OLIVEIRA, Sandra Esteves; MACHADO, Isabel; PEREIRA, Alfredo João  y  BARROS, Marlene. Diabetes mellitus and colorectal cancer: an evidence-based review. Rev Port Med Geral Fam [online]. 2016, vol.32, n.2, pp.102-108. ISSN 2182-5173.

Objective: Diabetes mellitus (DM) and colorectal cancer (CRC) are diseases with increasing incidence and high mortality. In 2014, DM accounted for 4.9 million deaths worldwide according to the International Diabetes Federation. Some studies suggest that DM is a risk factor for CRC. However, this association is inconsistent.
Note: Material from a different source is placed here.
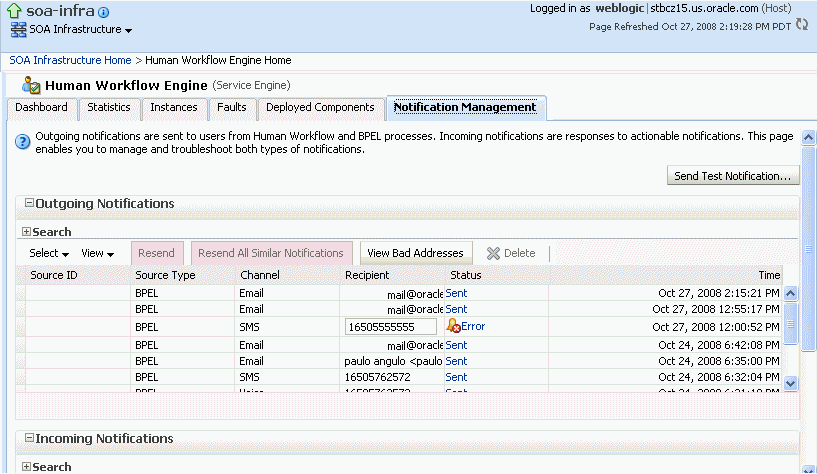817x474 pixels.
Task: Follow the SOA Infrastructure Home breadcrumb link
Action: pos(70,60)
The aim of this study was to review the evidence for the association between DM and increased incidence and mortality from CRC. Data sources: National Guideline Clearing House, NICE, Canadian Medical Association Practice Guidelines, Cochrane, PubMed, and Direção-Geral da Saúde. Methods: We searched for meta-analyses (MA), systematic reviews (SR), observational studies, and clinical guidelines based on evidence published in the last five years in Portuguese, Spanish and English, using the MeSH terms ‘diabetes mellitus' and ‘cancer, colorectal' and the corresponding DeCS (Portuguese search terms). We used the Strength of Recommendation Taxonomy (SORT) scale of the American Academy of Family Physicians to assign levels of evidence and strength of recommendations. Results: From the 48 articles obtained, 6 MA and 1 observational study met the inclusion criteria. Included studies found statistically significant results showing increased mortality and incidence of CRC in diabetic individuals. Four MA conducted an independent analysis by site of cancer (colon and rectum) and found a statistically significant increase in incidence and mortality of both types of cancer in diabetic population. Similarly, four MA conducted a subgroup analysis by gender showing, in most studies, a positive association between diabetes and increased incidence of CRC in both genders. Conclusion: The currently available evidence shows a statistically significant and moderate increase in incidence and mortality from CRC in diabetic individuals (SORT A). We need studies with more homogeneous methodology, regarding subtypes of DM, ethnicity, and the effects of confounding factors such as diet, obesity, smoking, sedentary lifestyle, antidiabetic medication and duration of the disease. These results are clinically relevant and may have public health implications, given the high prevalence and morbidity of DM and CRC and the possible common pathophysiological basis of these diseases.

Palabras clave : Diabetes mellitus; Colorectal cancer.